Abstract
Background Monoclonal gammopathy (MG) of undetermined significance (MGUS) affects 3–5% of individuals aged 50 and older, as reported by the Olmsted County screening study (1995) and the iStopMM study. However, these primarily included white individuals. Prior work has shown that MGUS is three times more prevalent in Black populations and twice as common in individuals with a family history of hematologic malignancies (FH-HM). The PROMISE study is the first nationwide, prospective screening effort in the United States (US) to assess the prevalence of (MG) in high-risk populations using highly sensitive mass spectrometry (MS).

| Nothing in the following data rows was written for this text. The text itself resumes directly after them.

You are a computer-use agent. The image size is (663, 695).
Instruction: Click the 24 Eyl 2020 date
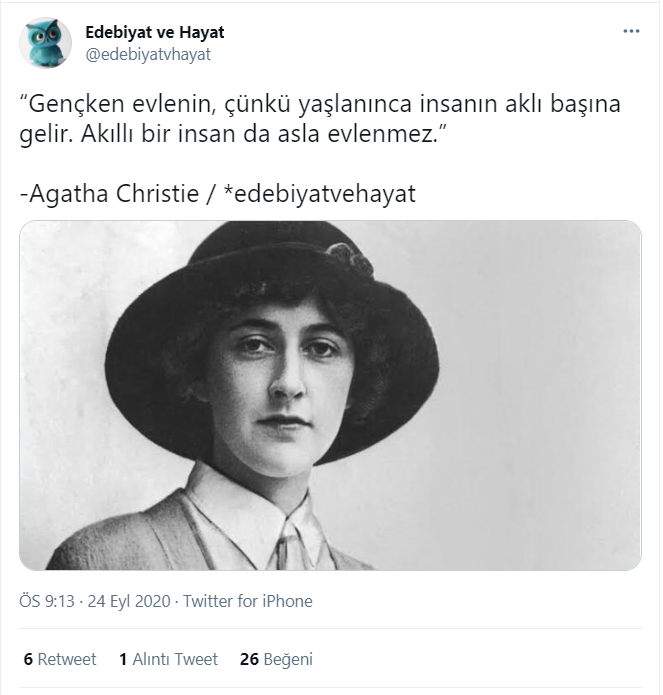129,601
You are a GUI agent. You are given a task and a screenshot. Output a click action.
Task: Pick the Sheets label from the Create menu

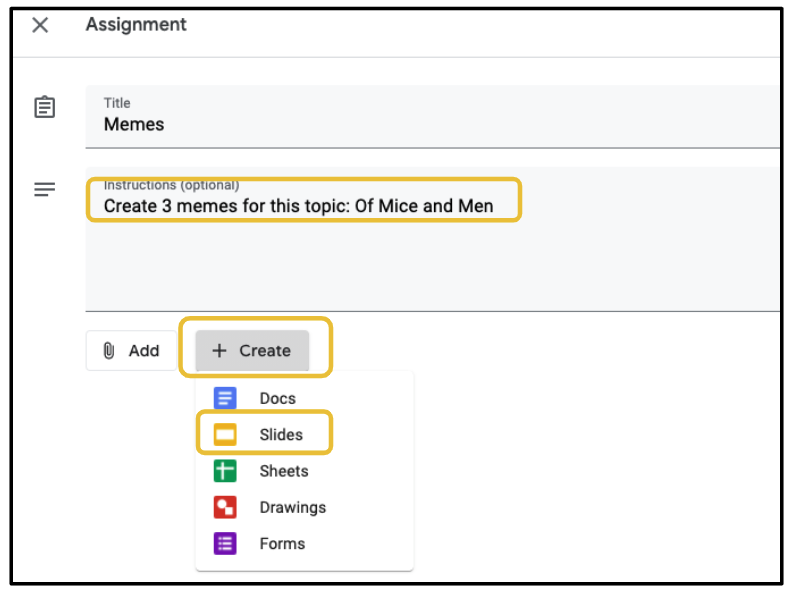284,471
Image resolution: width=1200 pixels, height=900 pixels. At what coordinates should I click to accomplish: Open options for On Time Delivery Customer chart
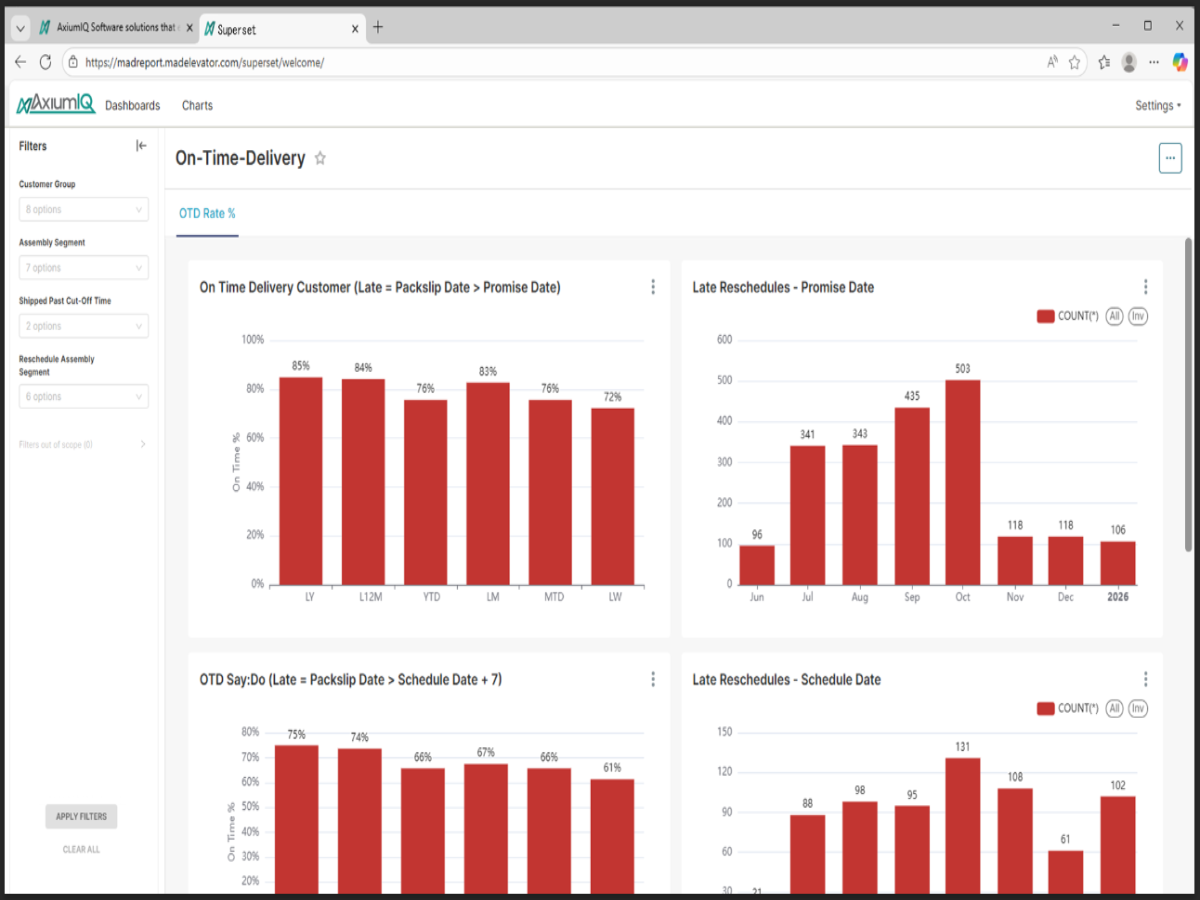[x=653, y=287]
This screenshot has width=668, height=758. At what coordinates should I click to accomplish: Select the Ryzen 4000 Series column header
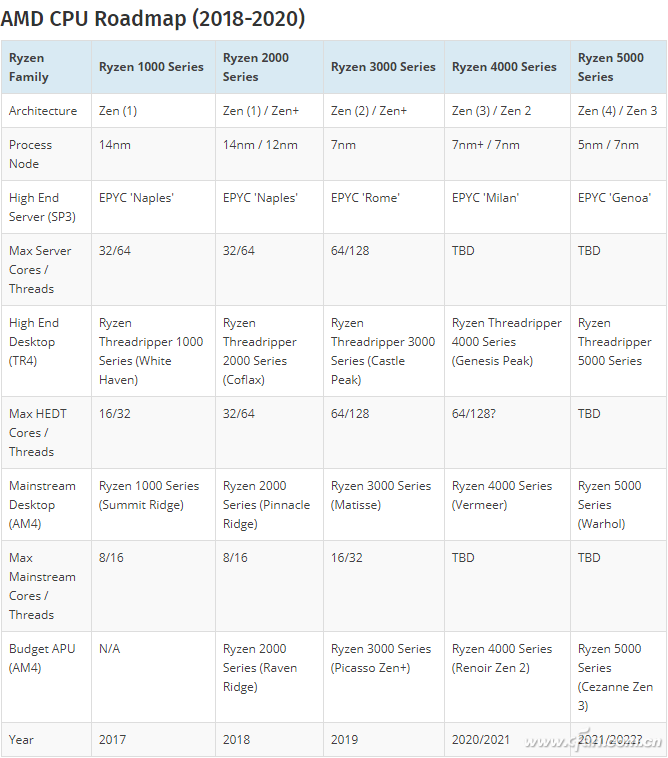[504, 67]
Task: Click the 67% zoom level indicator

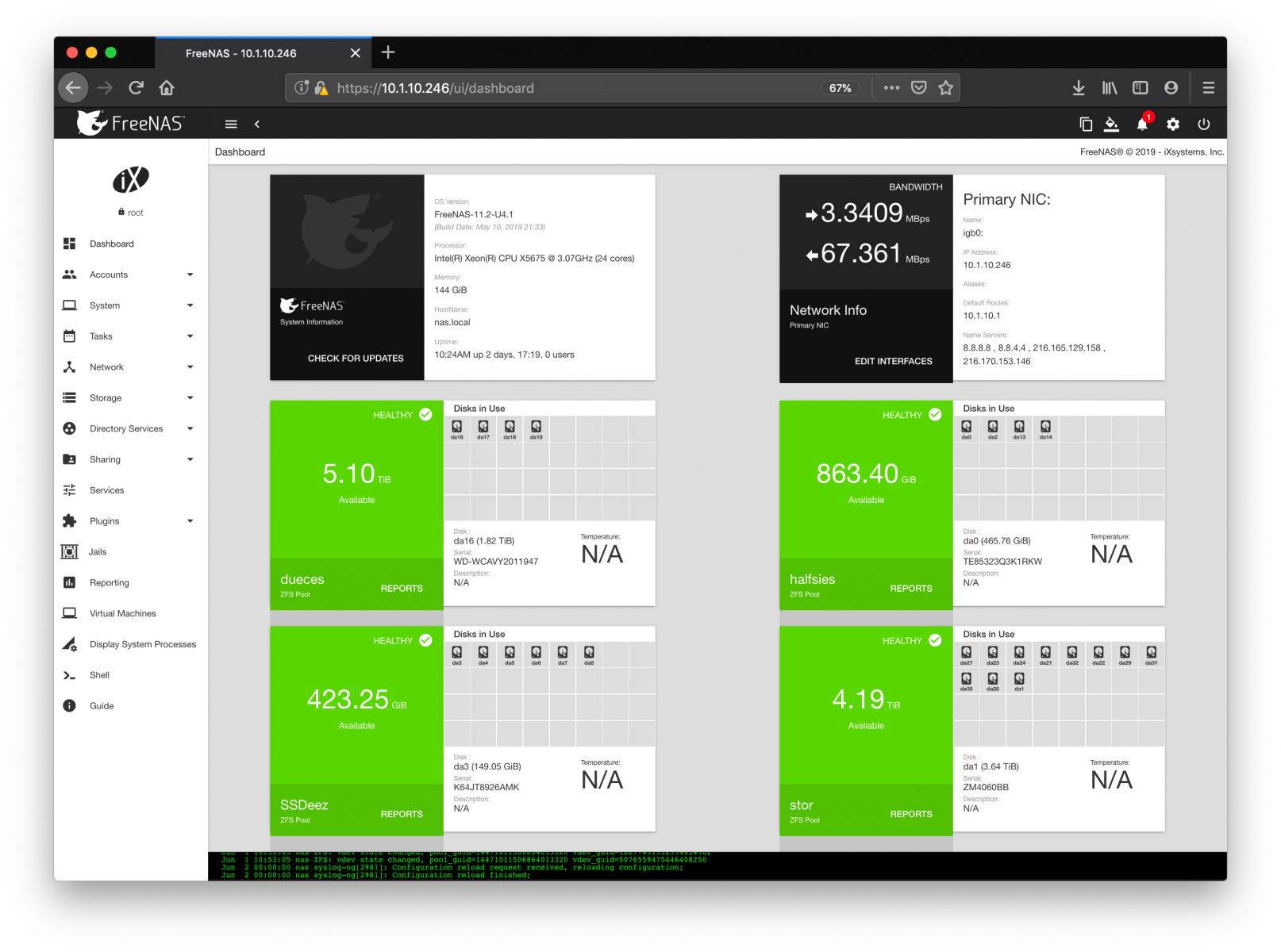Action: click(840, 88)
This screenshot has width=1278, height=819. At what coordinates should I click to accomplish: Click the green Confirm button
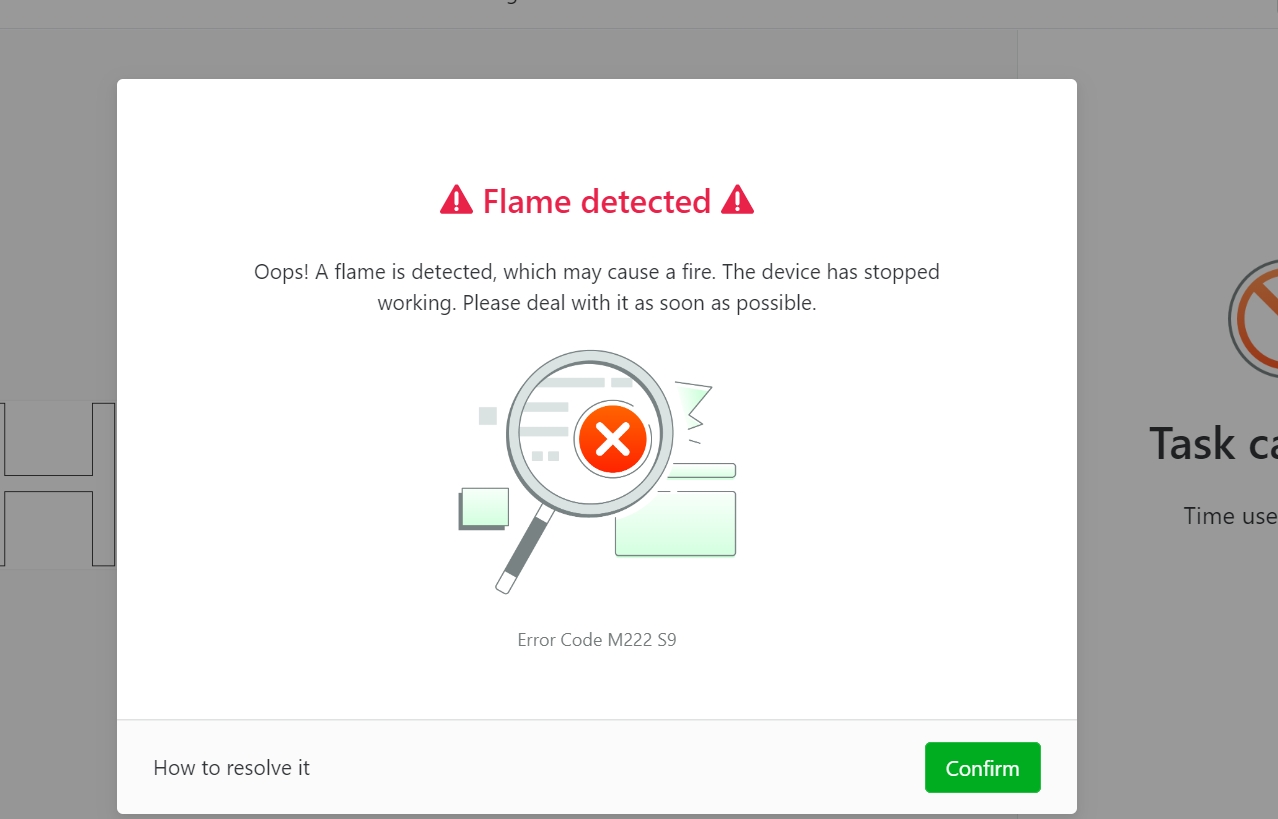(x=982, y=767)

Methods The PROMISE study (NCT03689595), launched in 2019, enrolls individuals at high risk for MG, including: (1) those aged ≥30 years identifying as Black or African American (Black/AA) and/or with a first-degree relative with a blood cancer; or (2) those aged ≥18 years with a strong FH-HM (two or more 1st- or 2nd-degree relatives affected).
Subsequent phases expanded to include participants from South Africa, Israel, and Greece, as well as non–high-risk individuals consented to national biobanks such as the Mass General Brigham Biobank (MGBB) and the Prostate, Lung, Colorectal, and Ovarian (PLCO) Cancer Screening Trial. Genetic ancestry was inferred from genotype array data using a k-Nearest Neighbors classifier for MGB and principal component analysis for PLCO.
Screening was performed using MALDI-TOF MS and Optilite free light-chain assay. MGUS and light chain MGUS (LC-MGUS) were identified by a heavy chain peak ≥0.2 g/L or an abnormal free light chain ratio based on race-specific reference ranges. For comparison with other studies, MG above the electrophoresis detection threshold (0.2g/L) is collectively reported as MGUS.
Results As of August,a total of 30,133 individuals were screened, including 15,500 high-risk participants. The median age at sample was 56 years (IQR:44-64), 60% were females, 28% Black/AA, and 24% Non-Black with FH-HM.
The overall prevalence of MGUS was 12.6% (n= 3,793; 95CI 12.2 - 13%), with LC-MGUS accounting for 1.6%. In high-risk populations aged ≥50 years, MGUS prevalence was higher in Black/AA individuals (17.8%) compared to Non-Black individuals with FH-HM (14.8%, p<0.001). Multivariable regression identified age (per 10-year increase) as the strongest predictor of MGUS, followed by Black race (OR 1.29, 95CI 1.06–1.57; p=0.01), male sex (OR 1.22, 95CI 1.09–1.36; p<0.001), and FH-HM (OR 1.16, 95CI 1.003-1.33; p=0.046). BMI (per 5-unit change) and sample origin were not significant predictors. Subgroup analysis revealed that within individuals with FH-HM, race remained significantly associated with MGUS prevalence (OR 1.27, 95CI 1.12-1.44; p<0.001), while FH-HM was not a factor among self-identified Black individuals. Additionally, BMI demonstrated a unique association with MGUS prevalence in Black individuals (OR 1.12, 95CI 1.02-1.21; p=0.008), while age and sex remained significant predictors across groups.
Examining genetic ancestry in the multivariable model showed significant association between African ancestry and MGUS (OR 1.21; 95CI 1.07-1.38; p=0.003), suggesting a genetic contribution to the observed racial disparity. After adjusting for age and sex, no significant difference in MGUS prevalence was found between Black/AA individuals residing in South Africa and those residing in the US.
When comparing isotypes across groups, IgM MGUS prevalence was significantly lower in Black/AAs compared to the non-high-risk group (6% vs.17%; p<0.001), while IgG MGUS and IgA MGUS were more common (77% vs. 72%, p=0.016 and 17% vs. 11%, p<0.001). Among Non-Black individuals, only IgA MGUS prevalence was significantly higher in those with a FH-HM compared to those without (16% vs. 11%, p=0.002). In addition, significant differences in concentration were observed for IgM and IgG between risk groups, with a higher concentration of IgG MGUS in Black/AA compared to Non-Black risk groups (p<0.001).
Conclusion As efforts grow to evaluate population-level screening, this study in a racially diverse population refines risk stratification, identifying subgroups most likely to benefit while minimizing false positives. The higher prevalence in individuals of Black race and African ancestry, along with distinct age-related patterns, provides a foundation to assess the implications of targeted screening strategies and inform future screening guidelines.